**RECORDS SHOWN:**
────
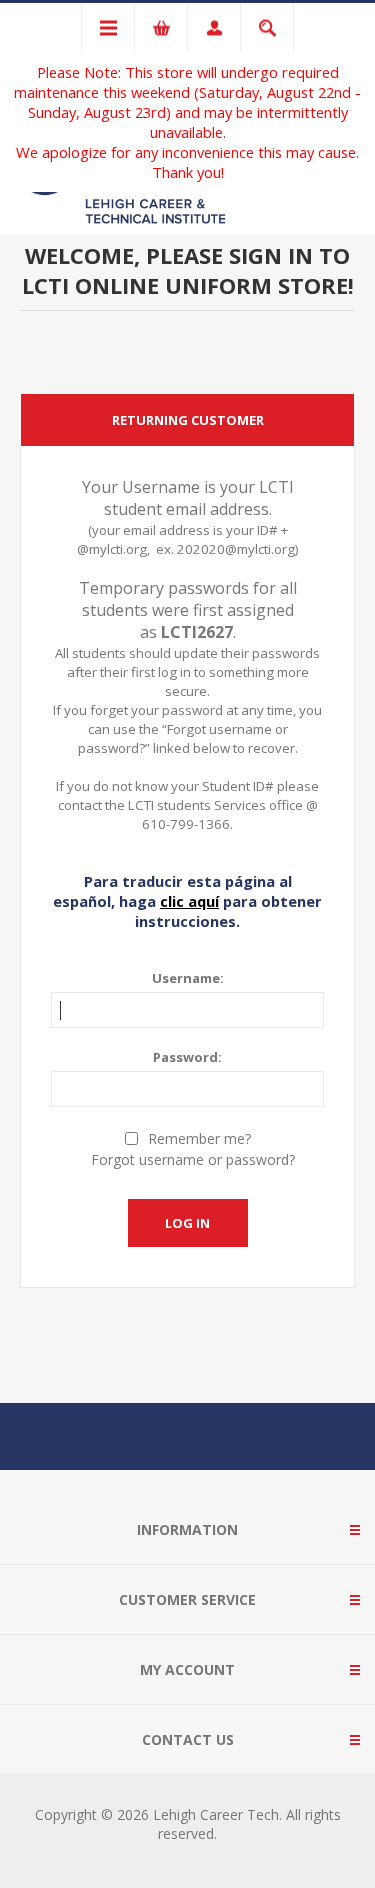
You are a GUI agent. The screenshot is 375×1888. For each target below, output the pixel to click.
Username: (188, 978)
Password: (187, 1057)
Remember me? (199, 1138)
────
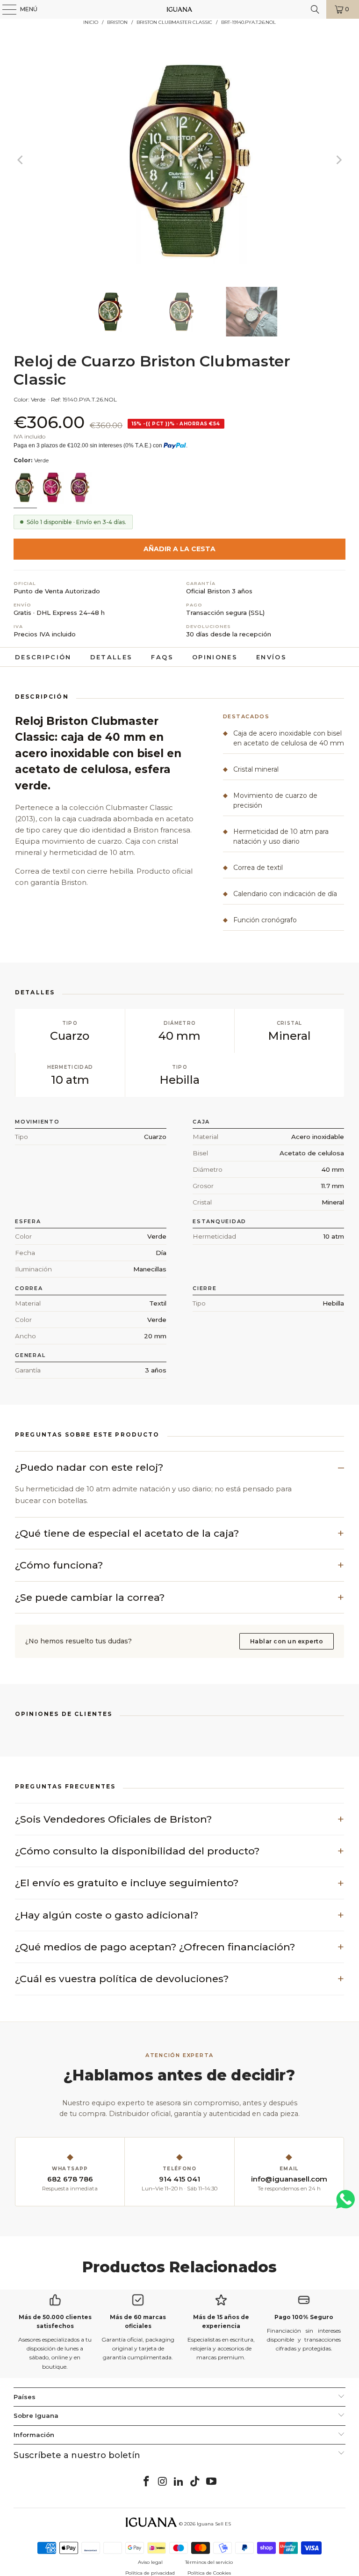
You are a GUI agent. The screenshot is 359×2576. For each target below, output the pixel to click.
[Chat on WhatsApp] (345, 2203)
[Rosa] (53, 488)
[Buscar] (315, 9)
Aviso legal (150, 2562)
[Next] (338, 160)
────
**WHAT THE TASK REQUIRES:**
Out of the material above, select every line that holds the string "below".

**EXPECTED ANSWER:**
You are a GUI agent. The screenshot is 375×1888. For each target below, output the pixel to click.
You are a GUI agent. The screenshot is 359×2576. For each target below, output the pixel to click.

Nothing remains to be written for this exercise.